String concatenation problems with +

In my last project I tried to send data between an Arduino UNO and my PC through and Adafruit HUZZAH ESP8266 module, reading sensors, controlling servos etc.
To allow for further error handling, both the cards processed the incoming string data, using its first char as mode selection for example, and at the end of each state, the data was reassembled and sent to the next device.

The problem was, that the reassembled string was different from the original one. For the reassembly I used the String() command, putting the pieces together from a bunch char and String constants and variables (by constant I mean "string" and 'char') using + operator inbetween them.

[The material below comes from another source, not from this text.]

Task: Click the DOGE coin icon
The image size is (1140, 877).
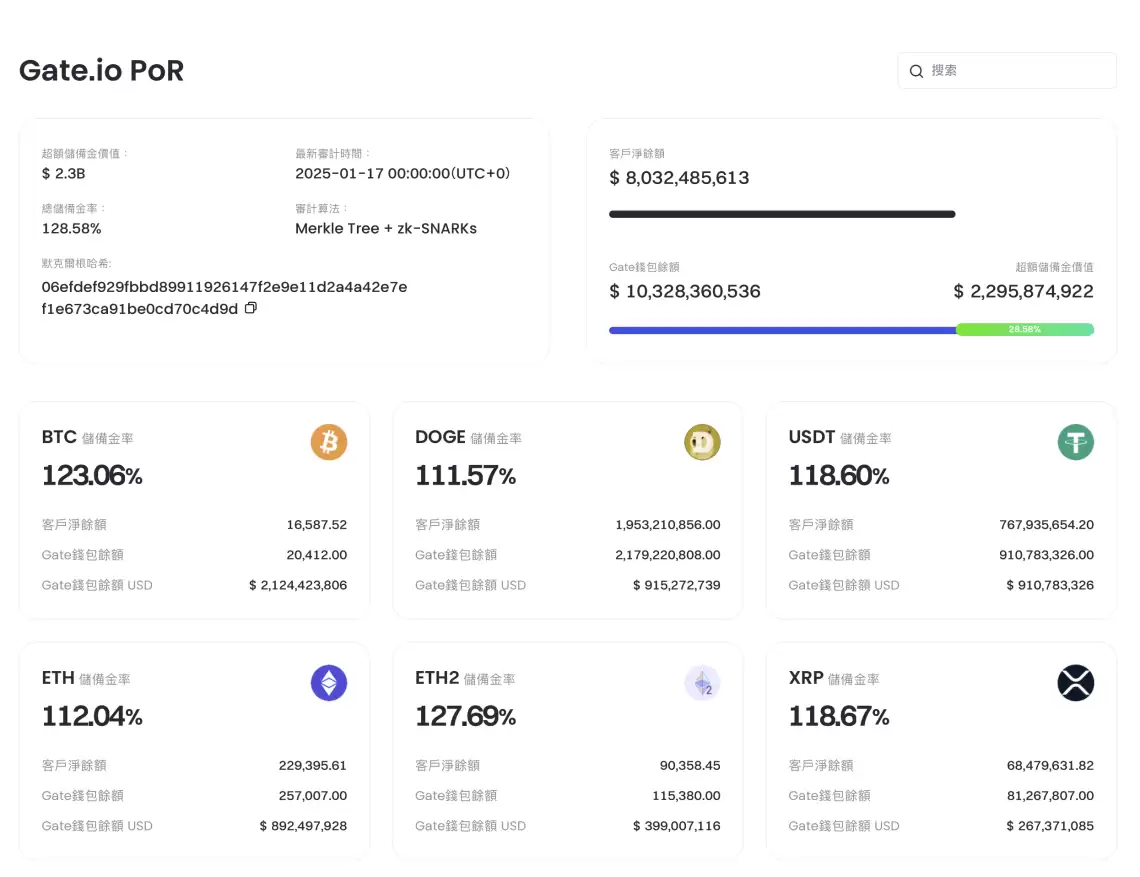Action: 702,441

The error was present both on the UNO and the ESP8266.

I created a test code especially to uncover what the problem was, and how it works. I think it is an inconsistency of how the + operator works within the String() command.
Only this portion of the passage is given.